## [Task details]
All of the entries must be reproduced exactly, with no images carried over.

## [Source data]

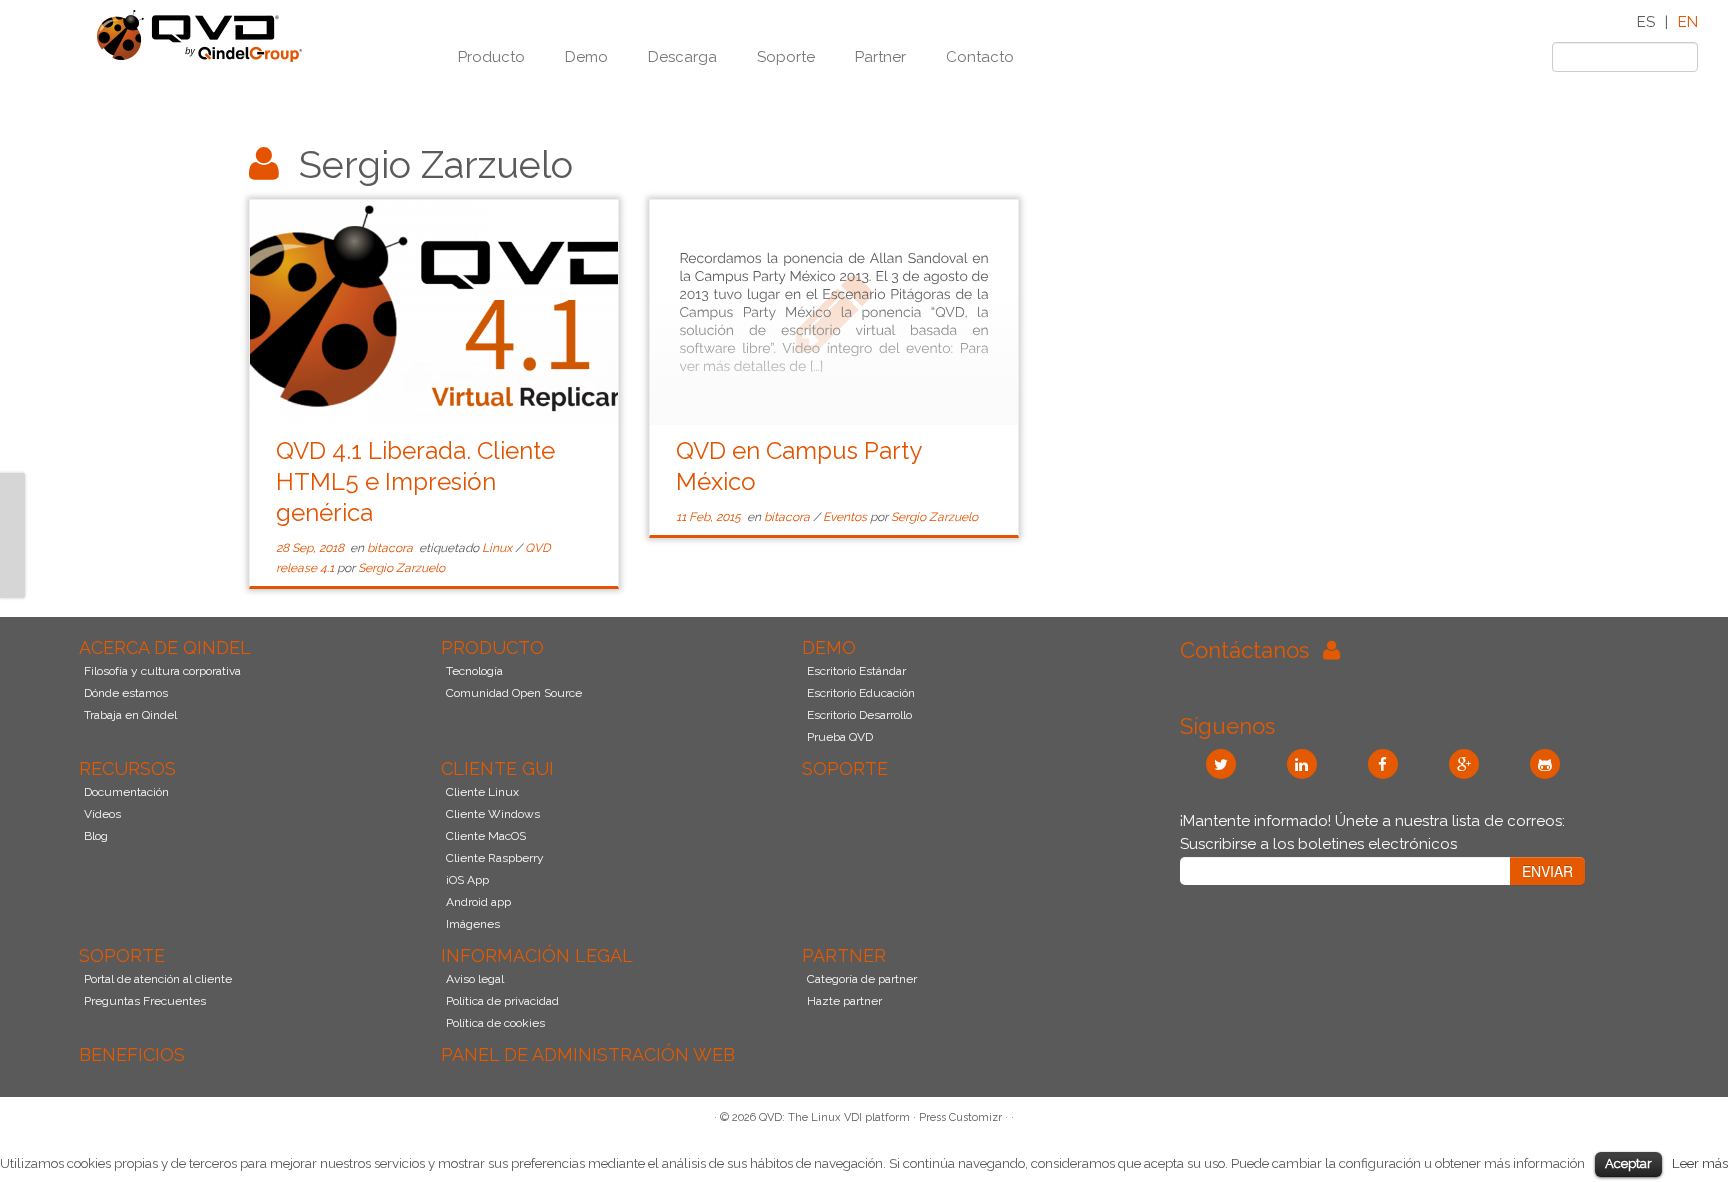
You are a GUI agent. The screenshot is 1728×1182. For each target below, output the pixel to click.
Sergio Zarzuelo (401, 568)
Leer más (1700, 1163)
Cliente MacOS (486, 836)
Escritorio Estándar (856, 671)
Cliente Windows (493, 814)
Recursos (127, 768)
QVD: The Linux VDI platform (834, 1117)
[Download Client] (12, 535)
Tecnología (474, 671)
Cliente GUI (497, 768)
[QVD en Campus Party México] (834, 312)
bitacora (391, 548)
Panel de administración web (588, 1054)
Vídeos (102, 814)
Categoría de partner (862, 979)
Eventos (846, 517)
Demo (586, 57)
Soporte (786, 57)
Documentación (126, 792)
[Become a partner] (12, 560)
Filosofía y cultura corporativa (162, 671)
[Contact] (12, 485)
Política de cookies (495, 1023)
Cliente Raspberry (495, 858)
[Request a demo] (12, 510)
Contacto (980, 57)
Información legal (537, 955)
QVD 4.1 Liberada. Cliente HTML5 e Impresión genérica (415, 481)
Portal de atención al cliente (158, 979)
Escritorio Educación (861, 693)
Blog (96, 836)
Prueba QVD (840, 737)
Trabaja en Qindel (130, 715)
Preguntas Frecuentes (145, 1001)
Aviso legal (475, 979)
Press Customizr (960, 1117)
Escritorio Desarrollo (859, 715)
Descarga (682, 57)
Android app (478, 902)
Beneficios (132, 1054)
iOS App (467, 880)
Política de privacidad (502, 1001)
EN (1688, 22)
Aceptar (1628, 1163)
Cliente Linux (482, 792)
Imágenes (473, 924)
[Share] (12, 585)
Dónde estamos (126, 693)
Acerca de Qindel (165, 647)
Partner (880, 57)
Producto (491, 57)
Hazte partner (844, 1001)
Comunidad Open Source (514, 693)
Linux (498, 548)
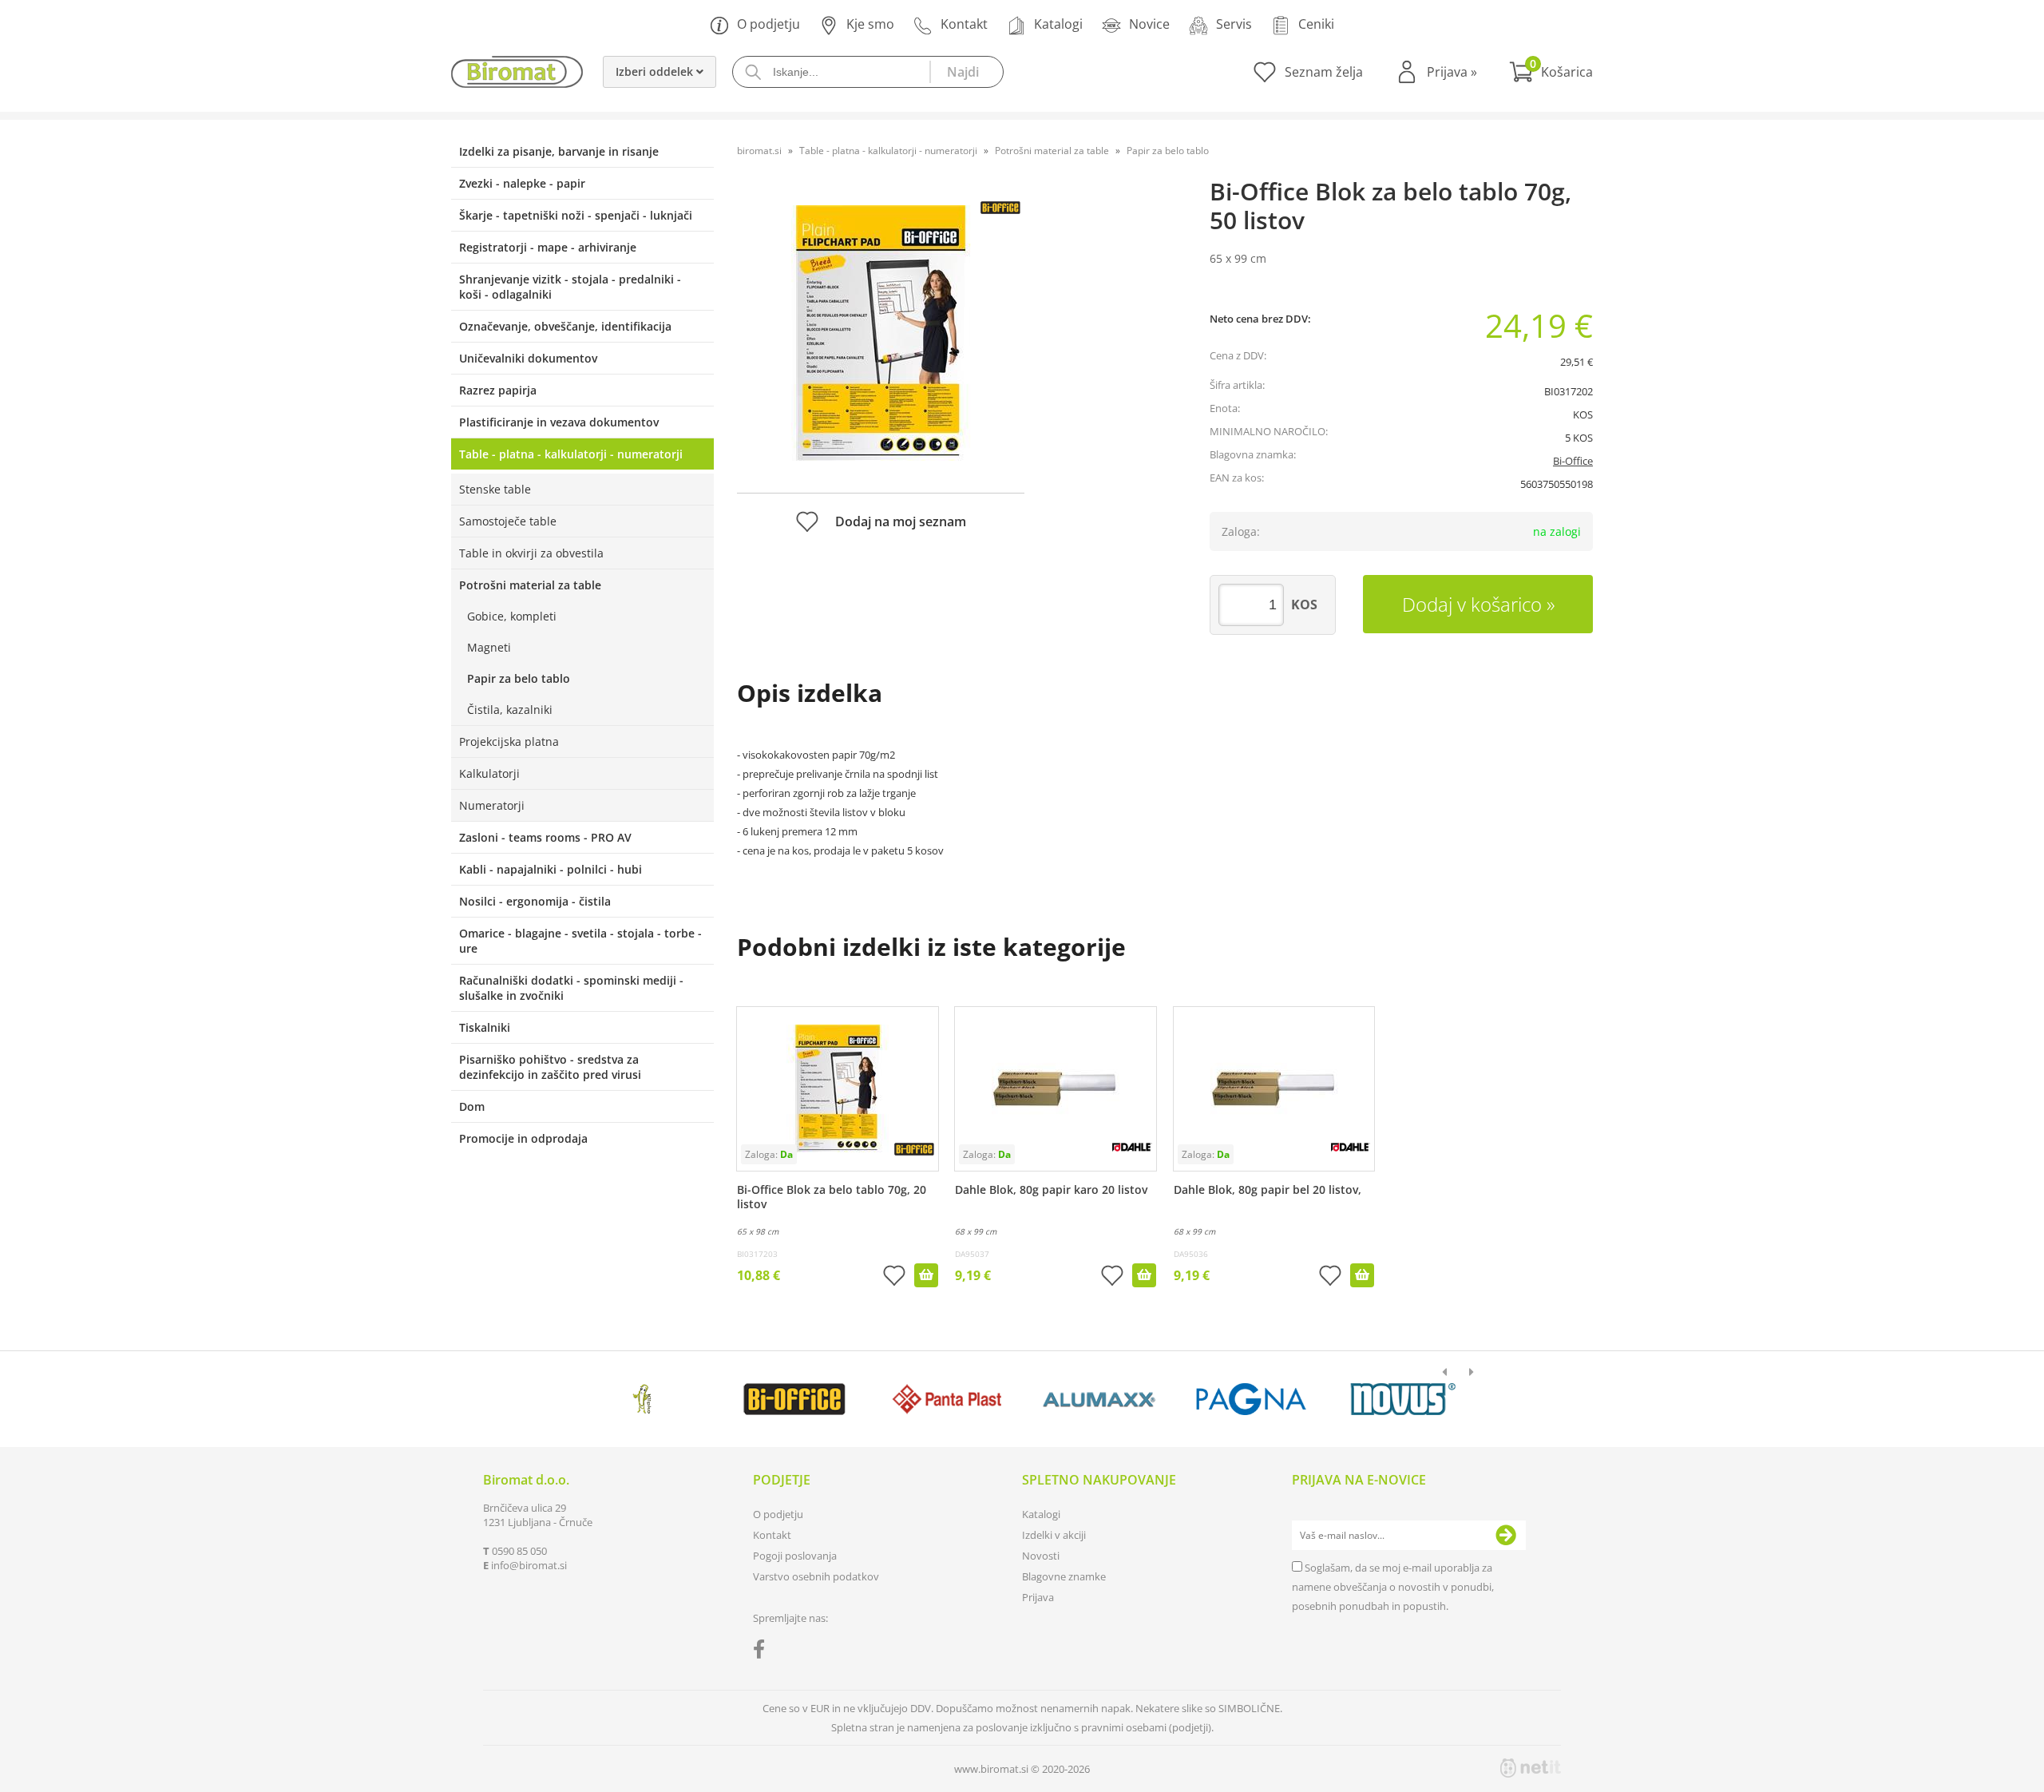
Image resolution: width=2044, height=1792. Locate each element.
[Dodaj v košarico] (926, 1275)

## [The completed task]
You are a GUI agent. The screenshot is 1728×1182. For each target below, output the pixel to click.
Sergio Zarzuelo (401, 568)
Leer más (1700, 1163)
Cliente MacOS (486, 836)
Escritorio Estándar (856, 671)
Cliente Windows (493, 814)
Recursos (127, 768)
QVD: The Linux VDI platform (834, 1117)
[Download Client] (12, 535)
Tecnología (474, 671)
Cliente GUI (497, 768)
[QVD en Campus Party México] (834, 312)
bitacora (391, 548)
Panel de administración web (588, 1054)
Vídeos (102, 814)
Categoría de partner (862, 979)
Eventos (846, 517)
Demo (586, 57)
Soporte (786, 57)
Documentación (126, 792)
[Become a partner] (12, 560)
Filosofía y cultura corporativa (162, 671)
[Contact] (12, 485)
Política de cookies (495, 1023)
Cliente Raspberry (495, 858)
[Request a demo] (12, 510)
Contacto (980, 57)
Información legal (537, 955)
QVD 4.1 Liberada. Cliente HTML5 e Impresión genérica (415, 481)
Portal de atención al cliente (158, 979)
Escritorio Educación (861, 693)
Blog (96, 836)
Prueba QVD (840, 737)
Trabaja en Qindel (130, 715)
Preguntas Frecuentes (145, 1001)
Aviso legal (475, 979)
Press Customizr (960, 1117)
Escritorio Desarrollo (859, 715)
Descarga (682, 57)
Android app (478, 902)
Beneficios (132, 1054)
iOS App (467, 880)
Política de privacidad (502, 1001)
EN (1688, 22)
Aceptar (1628, 1163)
Cliente Linux (482, 792)
Imágenes (473, 924)
[Share] (12, 585)
Dónde estamos (126, 693)
Acerca de Qindel (165, 647)
Partner (880, 57)
Producto (491, 57)
Hazte partner (844, 1001)
Comunidad Open Source (514, 693)
Linux (498, 548)
Image resolution: width=2044, height=1792. Locate each element.
[Dodaj v košarico] (926, 1275)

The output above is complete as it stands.